Sincerity Wins The Day
The script is uneven, but the cast is superb
by Stuart Munro
“Yes, you may die. But are you happy with the life you have lived?”
These words are spoken early on in Act II by a loving grandmother to her grandson as they wait to hear the results of his biopsy. In many ways, this simple question is at the heart of Anosh Irani’s play “My Granny the Goldfish,” on stage now at The Factory Theatre.
Set primarily in a Vancouver hospital room, “My Granny the Goldfish” is the story of Nico (Kawa Ada), a recent arrival from Mumbai, India, who may or may not have cancer. His granny (Yolande Bavan) shows up unexpectedly in order to comfort him. Eventually, his parents Farzeen and Dara (Veena Sood and Sanjay Talwar) arrive as well, and the stage is set for an awkward family reunion; old grievances are brought up, and ultimately some wounds begin to heal.
yes, the play is set in a hospital, but no, we’re not in for a downer of an evening
Mr.
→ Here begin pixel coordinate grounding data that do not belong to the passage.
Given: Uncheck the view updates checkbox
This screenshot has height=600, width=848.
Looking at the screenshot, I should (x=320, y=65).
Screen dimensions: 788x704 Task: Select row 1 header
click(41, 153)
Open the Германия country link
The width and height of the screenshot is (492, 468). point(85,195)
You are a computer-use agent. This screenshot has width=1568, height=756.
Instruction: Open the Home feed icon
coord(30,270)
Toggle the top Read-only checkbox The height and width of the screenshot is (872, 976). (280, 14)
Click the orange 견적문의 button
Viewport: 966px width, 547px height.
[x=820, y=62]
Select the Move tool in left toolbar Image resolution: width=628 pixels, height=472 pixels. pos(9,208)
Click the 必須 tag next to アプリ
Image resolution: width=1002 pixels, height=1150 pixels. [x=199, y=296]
Irani’s script is witty and fast paced. The play’s tone is set straightaway when Nico describes his “lump” as being the “size of an orange wrapped in octopus tentacles.” Kawa Ada delivers this opening monologue smoothly and with wonderful comic timing, letting us know that, yes, the play is set in a hospital, but no, we’re not in for a downer of an evening. Mr. Ada is really the anchor of this cast, tying everyone together.
Slightly less effective is Yolande Bavan’s Granny. Ms. Bavan has a wonderful dry wit and delivers some hilarious one-liners, but the more serious moments lacked a certain gravity. Because of this, the evening occasionally lacks the heart it truly deserves. Veena Sood and Sanjay Talwar are both excellent as Nico’s bickering parents, and there is real familial chemistry between the three generations. This makes the second act, where all four actors are together, much stronger than the first.
John Thompson’s set and lighting design are informative and unobtrusive; the switches between the hospital room and an apartment in Mumbai are seamless and non-cumbersome, helping with the flow of the play.
At times, I felt the actors were a tad uncomfortable with their staging or dialogue, but a talkback after the performance revealed that very little staging was actually set in stone by director Rosemary Dunsmore. The actors all agreed that this allowed them to continually mine the depths of the material, making the play a bit lighter one night, or more serious the next (depending on the audience’s reaction). This must be both liberating and terrifying, and I feel not all actors would be up for the challenge. Nevertheless, there were no major derailments over the course of the evening, and this speaks to the skill level of four highly trained professionals.
“My Granny the Goldfish” is a charming, heartwarming little play. It meanders a bit and, at times, feels a little unfocused, but the fast-paced script is well performed and honestly delivered, making for an enjoyable night at the theatre.